Martin Luther King, Jr.
Consider the obvious. Life is showing you a way and you look at the way like a deer in headlights. What? You say. I thought I was supposed to go that way.
Okay, so you feel blinded by the obvious. You didn’t see it coming. And you also don’t get the urgency. That is, the urgency to trust that maybe life does know what it is doing with regards to you.
Faith can mean so many things, but no doubt it is also the most important thing. It is a new path when you insist the old one is the better one. It is the friend who speaks when you would rather hear your own words.
Despite our best efforts, we are not always guaranteed the perfect result. We can eat well and take our vitamins and still be faced with cancer. We can accumulate the right education and still not land the job. We can love someone and still earn their indifference.
Faith is taking the first step, and sometimes another, and yet another, even when our legs shake with doubt. Without faith, we are truly dead. We retreat to a place of doubt and panic and fear that says we are less than the possibility of our deepest hope. It is in that dark place that we are sometimes blessed with faith, a light so small yet which becomes so infinitely large as we follow it, reminding us that what we hold dear has the strength to help us see the life we always wanted, the one better than what we hoped.

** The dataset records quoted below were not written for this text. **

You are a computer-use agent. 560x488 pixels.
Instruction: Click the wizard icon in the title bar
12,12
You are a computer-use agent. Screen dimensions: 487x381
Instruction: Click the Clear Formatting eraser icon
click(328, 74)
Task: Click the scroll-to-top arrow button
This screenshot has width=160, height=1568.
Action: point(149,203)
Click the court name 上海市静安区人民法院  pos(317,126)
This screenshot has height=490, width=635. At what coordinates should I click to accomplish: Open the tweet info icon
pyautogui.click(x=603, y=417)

In a garden, we can plant a seed with all the right accoutrements and still find less than stellar results. In the garden, seeds can take days to nurture and sometimes months. This is true with most things in life. At some point we have to believe in the magic of the idea and its ability to unfurl. Never give up. That is the promise of faith.

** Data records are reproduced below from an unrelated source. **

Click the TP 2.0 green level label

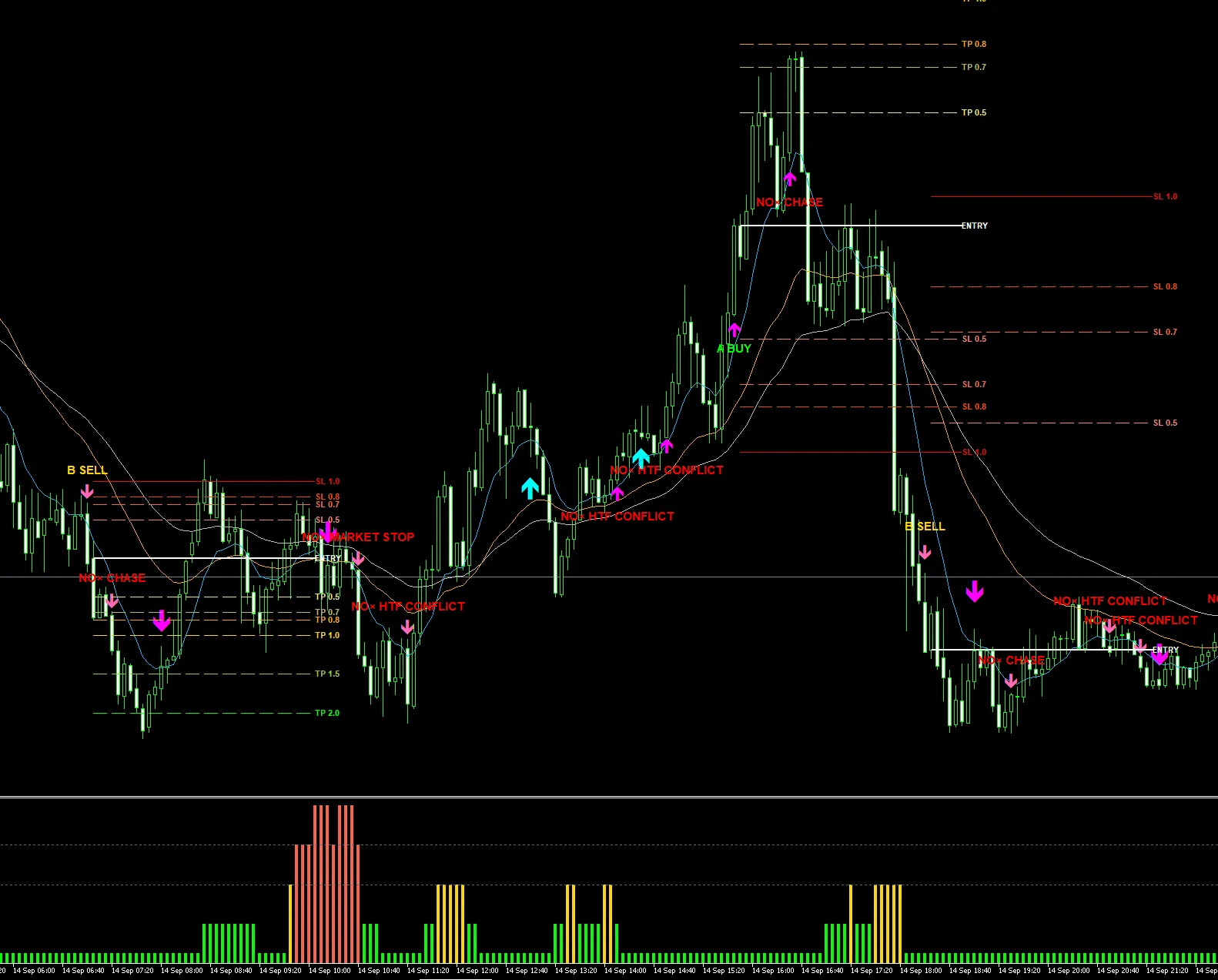pyautogui.click(x=327, y=713)
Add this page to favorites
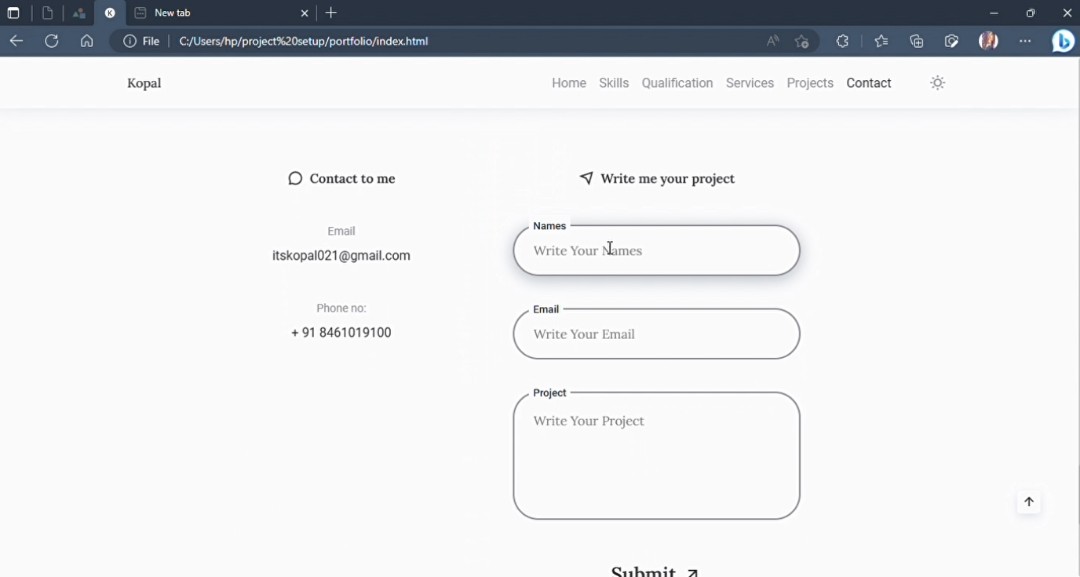This screenshot has width=1080, height=577. [x=802, y=41]
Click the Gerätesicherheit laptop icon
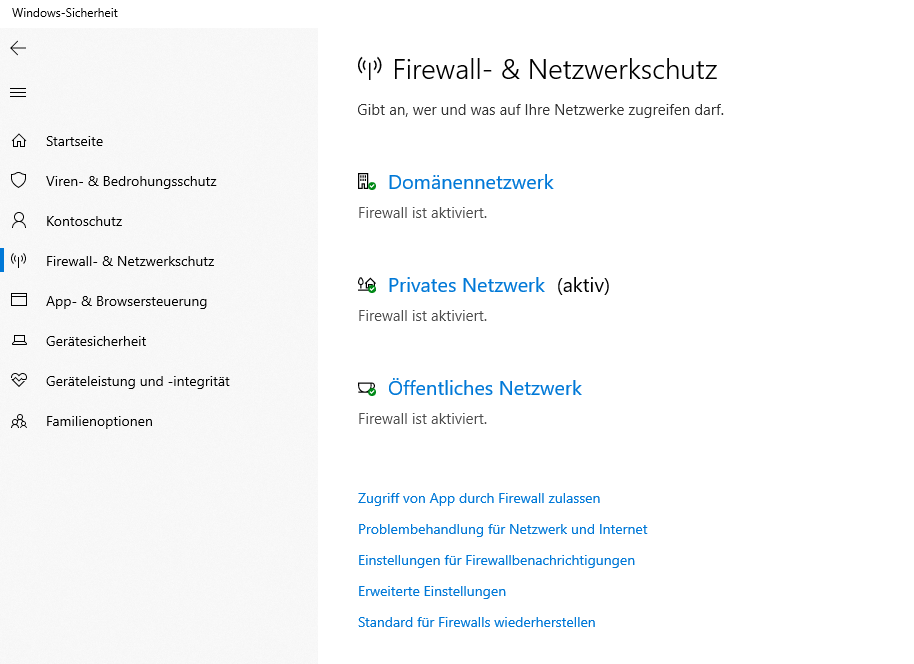Image resolution: width=914 pixels, height=664 pixels. pos(18,341)
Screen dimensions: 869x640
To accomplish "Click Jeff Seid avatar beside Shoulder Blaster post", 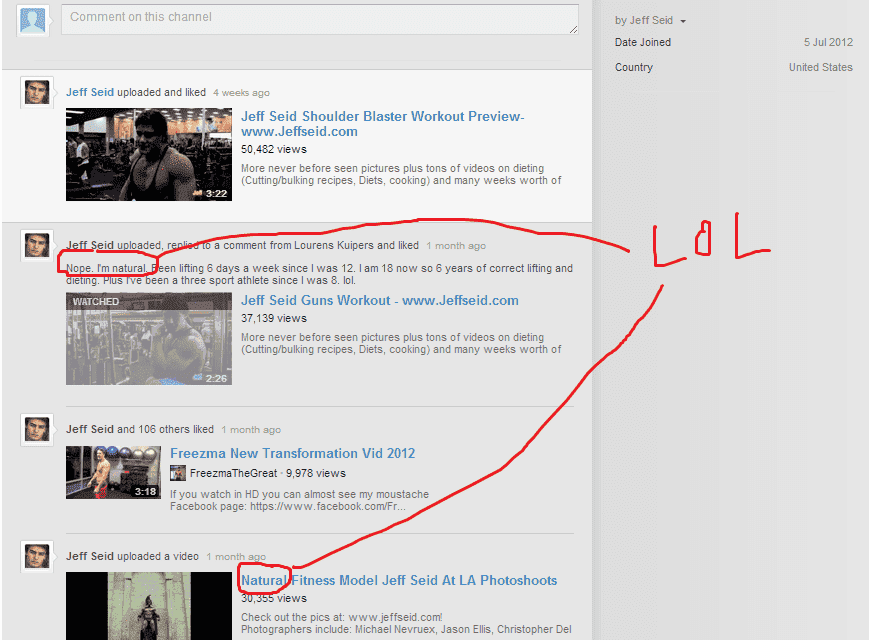I will 37,93.
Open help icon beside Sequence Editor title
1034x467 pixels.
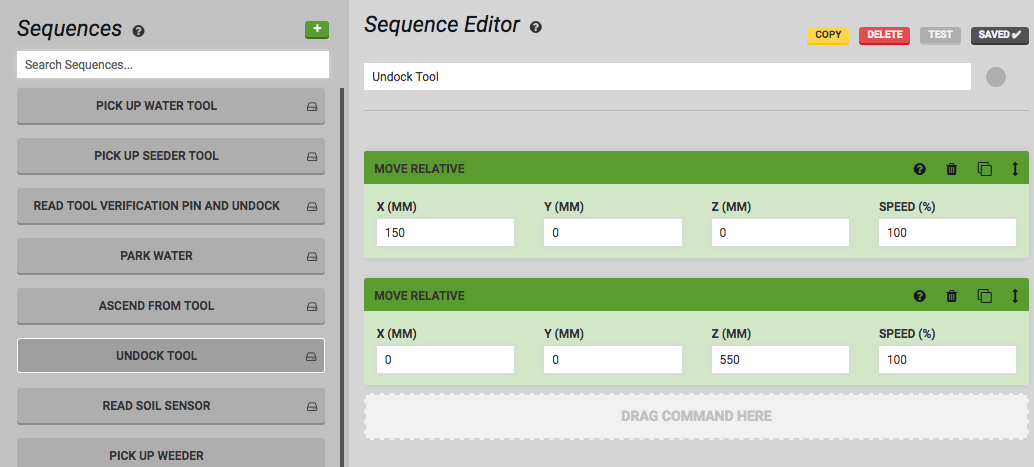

My dear friend and niece, Alexandrea, is exceptional. I am biased, I know, but she represents the promise of the future I want to see happen beyond me. Her youth, her vitality, her confidence, speak to a legacy her father, her uncle, and yes, her aunt — me — want to impart. We don’t want to see her fall, but we do. We hope it’s a short fall. We don’t want to see her sad, but we do. We hope it’s a sadness that lasts ever so briefly. So, what to do? Love her, perhaps. Infinitely so. Remind her, no doubt, that the disappointments are far outweighed by the accomplishments. Tell her that we are with her all the way and to never give up.
The best thing I can give about my life is what I give to my marriage, my family, my job, and my garden. In between are the not so perfect occurrences of humanity. Oh, so messy it becomes. Except in the divine experiences made possible by good people, like my niece, who teach me about the future that involve tenacity and the willingness to go the distance.